My Guitarists girlfriend is having a Sweet 16 and asked me to shoot it. I was wondering about how much an hour you would charge. I can't remeber exactly what he told me but I think it would be about 6 hours. This wont include prints she said she will pay me seperately for those. Thank you.


----------



## Jim Gratiot

Are you a professional photographer... or do you have any experience shooting this type of event?

That will make a difference regarding how much you should charge.

Just as a reference point, one of my clients (with 1 year experience) charges $150.00 an hour for any type of (non-wedding) event... family reunion, birthday, corporate gathering, etc. That includes a CD of images from the event.

I would also recommend getting at least partial payment up front.

Good luck.


----------



## DeepSpring

I have done several dances and events ike it so I do have experience with it. I'm no where near profession tho


----------



## AprilRamone

I charge $600 for a Bat Mitzvah which includes a pre-ceremony session and 11x14" print in a signature matte as well as a $50 print credit and the cd/dvd negatives.  I consider myself a professional, but I am still gaining experience so I don't charge high prices but I hope to in the future.


----------



## dewey

I think it just depends on you, your market and on your client... my average sweet 16 party with 4 hours of photos is around $1200-$1500 depending on the part of the state I'm in.  That includes 100 wallets for take homes and an 11x14 with an autograph mat.  I also do a quick shoot with the birthday girl a month ahead so I can get the shot for the pix they hand out at the party.

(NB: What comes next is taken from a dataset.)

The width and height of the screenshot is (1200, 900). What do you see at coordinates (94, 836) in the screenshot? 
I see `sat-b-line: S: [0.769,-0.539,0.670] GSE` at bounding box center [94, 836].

Are you licensed and insured?  Are you shooting with quality equipment?  Do you have references and a portfolio to show?  Those all factor into your pricing.

Also don't ever be afraid to ask if they have a budget.


----------



## xfloggingkylex

on a non-pro level you really have to just go with what you feel is right.  No one here can really judge your experience because confidence plays a large part in pricing.  If you feel you are a good photographer, you will charge more.

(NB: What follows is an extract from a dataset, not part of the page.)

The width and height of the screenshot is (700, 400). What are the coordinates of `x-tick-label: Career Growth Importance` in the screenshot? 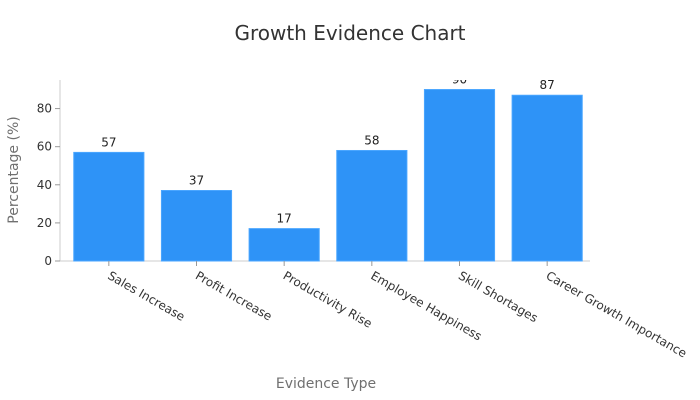 It's located at (617, 314).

This is also effected in that you are helping out a friend (I hope you and your guitarist are friends) so if you are unsure, maybe you should ask him what he feels is ok.

but if it is like one of those super sweet 16s from the MTV show where the kids are rich brats, charge whatever it takes to get the new gear you want


----------



## Efergoh

Do what I do...

check on the pricing of other photographers in your area, and undercut them by at least 1/3.
As your reputation spreads, and your experience expands, and your quality rises...move your price table more inline with the rest of the herd (but stay under them if you can - it is a business afterall)


----------



## DeepSpring

Thanks for all the replies. It turns out the date she had in mind is when my school is putting on its film night at the skirball museum and no way can I miss the premier of my 4 movies this year.


----------